• **Passage provided**

1. There is a strict order in which the Approval Officer must apply the two stages which form the Full Code Test as required by the Code for Crown Prosecutors and the Enforcement Policy Statement. The Approval Officer must first consider the evidential stage. If the strength of evidence does not allow the case to pass this stage, the prosecution cannot go ahead, no matter how important the case or how strong the public interest is in favour of prosecution.
2. The Approval Officer must consider whether the evidence obtained is in a form which can be put before a criminal court, i.e. whether it is admissible. The courts may not allow information to be heard, even though it appears to be relevant to the case, if it does not comply with the rules of evidence. If it is likely that the court will exclude some of the evidence, the Approval Officer will need to satisfy him/herself that there remains sufficient admissible evidence to satisfy the evidential stage of the test.

• **Information provided**
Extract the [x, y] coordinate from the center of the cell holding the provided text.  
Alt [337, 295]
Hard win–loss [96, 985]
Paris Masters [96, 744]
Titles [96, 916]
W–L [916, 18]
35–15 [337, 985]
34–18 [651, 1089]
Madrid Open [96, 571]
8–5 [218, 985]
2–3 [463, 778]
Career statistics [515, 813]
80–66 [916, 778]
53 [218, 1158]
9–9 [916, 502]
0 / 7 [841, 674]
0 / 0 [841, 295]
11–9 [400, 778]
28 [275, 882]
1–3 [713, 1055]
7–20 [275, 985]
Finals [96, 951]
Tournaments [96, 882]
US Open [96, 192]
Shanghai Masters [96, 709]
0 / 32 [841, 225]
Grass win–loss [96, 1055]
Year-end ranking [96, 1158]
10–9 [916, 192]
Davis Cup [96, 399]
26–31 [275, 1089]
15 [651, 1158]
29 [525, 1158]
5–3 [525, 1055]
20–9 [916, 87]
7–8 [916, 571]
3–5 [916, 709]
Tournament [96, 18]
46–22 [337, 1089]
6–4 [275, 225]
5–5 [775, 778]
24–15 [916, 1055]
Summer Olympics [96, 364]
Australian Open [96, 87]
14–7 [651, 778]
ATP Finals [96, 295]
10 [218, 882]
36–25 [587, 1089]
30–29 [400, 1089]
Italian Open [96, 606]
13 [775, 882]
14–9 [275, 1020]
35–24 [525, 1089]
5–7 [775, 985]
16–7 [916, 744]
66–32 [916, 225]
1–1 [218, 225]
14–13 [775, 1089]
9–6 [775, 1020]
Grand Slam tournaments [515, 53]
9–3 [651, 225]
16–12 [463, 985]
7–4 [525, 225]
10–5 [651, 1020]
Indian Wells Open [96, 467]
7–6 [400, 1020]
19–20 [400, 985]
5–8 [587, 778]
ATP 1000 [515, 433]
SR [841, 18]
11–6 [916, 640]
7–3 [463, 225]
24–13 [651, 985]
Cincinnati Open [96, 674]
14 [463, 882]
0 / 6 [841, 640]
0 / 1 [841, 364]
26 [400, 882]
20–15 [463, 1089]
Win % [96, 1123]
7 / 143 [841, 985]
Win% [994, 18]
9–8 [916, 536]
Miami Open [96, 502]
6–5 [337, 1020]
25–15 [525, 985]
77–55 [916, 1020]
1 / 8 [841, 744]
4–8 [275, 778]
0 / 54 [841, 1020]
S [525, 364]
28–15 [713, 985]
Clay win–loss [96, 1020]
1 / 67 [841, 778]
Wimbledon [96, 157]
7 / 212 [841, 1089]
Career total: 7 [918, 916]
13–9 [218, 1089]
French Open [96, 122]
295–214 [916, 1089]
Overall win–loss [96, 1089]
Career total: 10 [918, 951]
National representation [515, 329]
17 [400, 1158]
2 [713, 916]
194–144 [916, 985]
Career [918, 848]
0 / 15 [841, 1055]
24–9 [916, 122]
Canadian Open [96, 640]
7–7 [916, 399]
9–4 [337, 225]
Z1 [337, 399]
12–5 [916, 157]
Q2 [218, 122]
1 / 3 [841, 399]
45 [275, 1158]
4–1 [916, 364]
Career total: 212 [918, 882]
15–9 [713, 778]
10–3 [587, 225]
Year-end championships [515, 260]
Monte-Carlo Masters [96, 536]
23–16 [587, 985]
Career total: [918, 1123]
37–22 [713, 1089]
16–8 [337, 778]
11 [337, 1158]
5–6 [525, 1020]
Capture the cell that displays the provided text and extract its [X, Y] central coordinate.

• **Problem to work on**
Repeat the passage about how the Approval Officer applies the Full Code Test, in full and word for word.

• **Answer to this task**
1. There is a strict order in which the Approval Officer must apply the two stages which form the Full Code Test as required by the Code for Crown Prosecutors and the Enforcement Policy Statement. The Approval Officer must first consider the evidential stage. If the strength of evidence does not allow the case to pass this stage, the prosecution cannot go ahead, no matter how important the case or how strong the public interest is in favour of prosecution.
2. The Approval Officer must consider whether the evidence obtained is in a form which can be put before a criminal court, i.e. whether it is admissible. The courts may not allow information to be heard, even though it appears to be relevant to the case, if it does not comply with the rules of evidence. If it is likely that the court will exclude some of the evidence, the Approval Officer will need to satisfy him/herself that there remains sufficient admissible evidence to satisfy the evidential stage of the test.